これらの動きを受け、石垣市議会では12日、ストの即時解除を求める要請決議が賛成多数で可決され、同日全港湾沖縄地方本部に送付されたが、事前の告知通り、ストは13日まで続けられた。

中山市長は14日の記者会見で、一連のストについて、労働関係調整法に違反しており、「適法な手順を踏んだものではなかった」と語った。同法では、公益事業の従事者が争議行為を行う場合、10日前までには県労働委員会および厚生労働相または都道府県知事にその旨を通知しなければならないと定められている(37条)。しかし、この点について市が県労働委員会事務局に問い合わせたところ、ストで必要となる事前の通知が無かったことを確認したという。

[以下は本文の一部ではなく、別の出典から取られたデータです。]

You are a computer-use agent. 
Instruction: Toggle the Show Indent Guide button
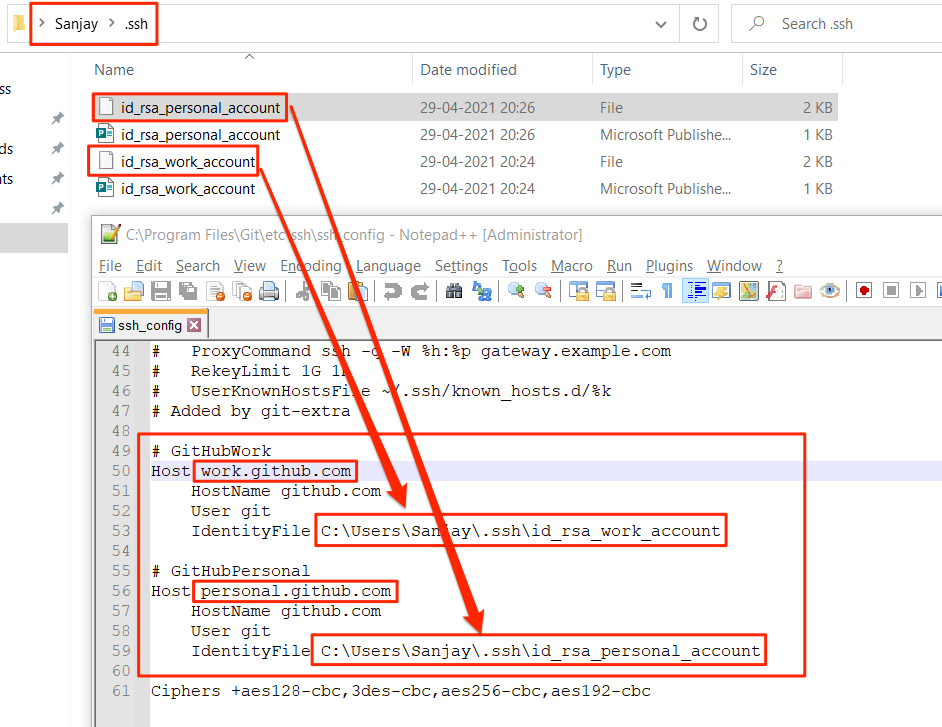click(695, 291)
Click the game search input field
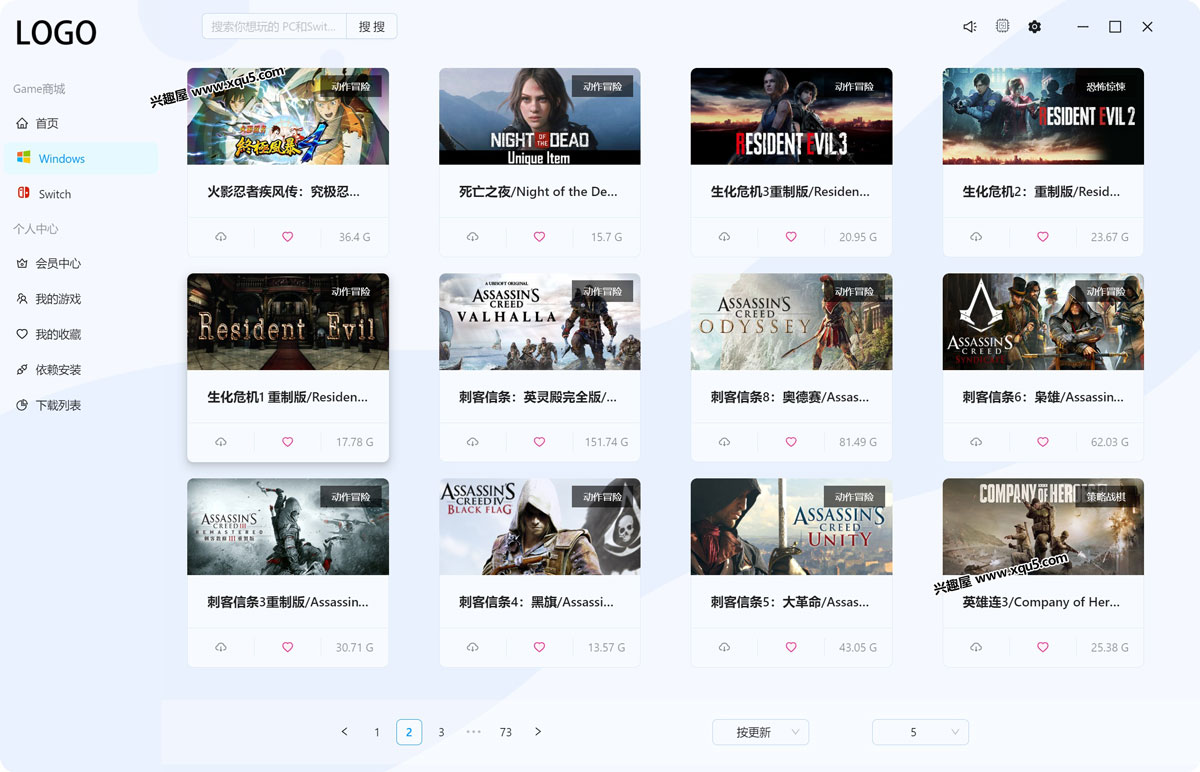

ストによる商品の未入荷を謝罪する張り紙(SNSより)

これを踏まえて、市が適切な対処をするよう求めたが、県労働委員会は同ストについて、「中央労働委員会事務局および厚生労働省との同一見解のもと、労働関係調整法に規定されている争議行為に当たらず、一連の手続きも不要」と市側に回答したという。

中山氏は、争議行為(スト)自体について、憲法28条(勤労者の団結する権利及び団体交渉その他の団体行動をする権利)により保障されている正当な権利として認めることに異論はないとした上で、今回の石垣港湾のストについて「正当な争議行為に当たるかどうかは最終的には司法の判断」だとしながらも、仮に正当な争議行為に当たらなかった場合、デモや抗議活動の一環として、憲法が保障する「表現の自由」の範疇(はんちゅう)となり、「公共の福祉のため必要かつ合理的な制限を受けるものと認識している」との見解を表明。

その上で中山氏は、今回のストによって貨物船の荷役作業が止まり、島々の物流が混乱したとして、「政治的な闘争を背景にした住民生活を盾に取るストライキは、今後、厳に慎んでいただきたい」と訴えた。

ストの目的は「有利な労働条件を確保することを目指す」と定められている。もし特定の政治目的を行使するために強行されたのであれば、新たな「反米軍・反自衛隊運動」として利用されかねない懸念がある。その点も踏まえ、今回のストについて検証する必要がありそうだ。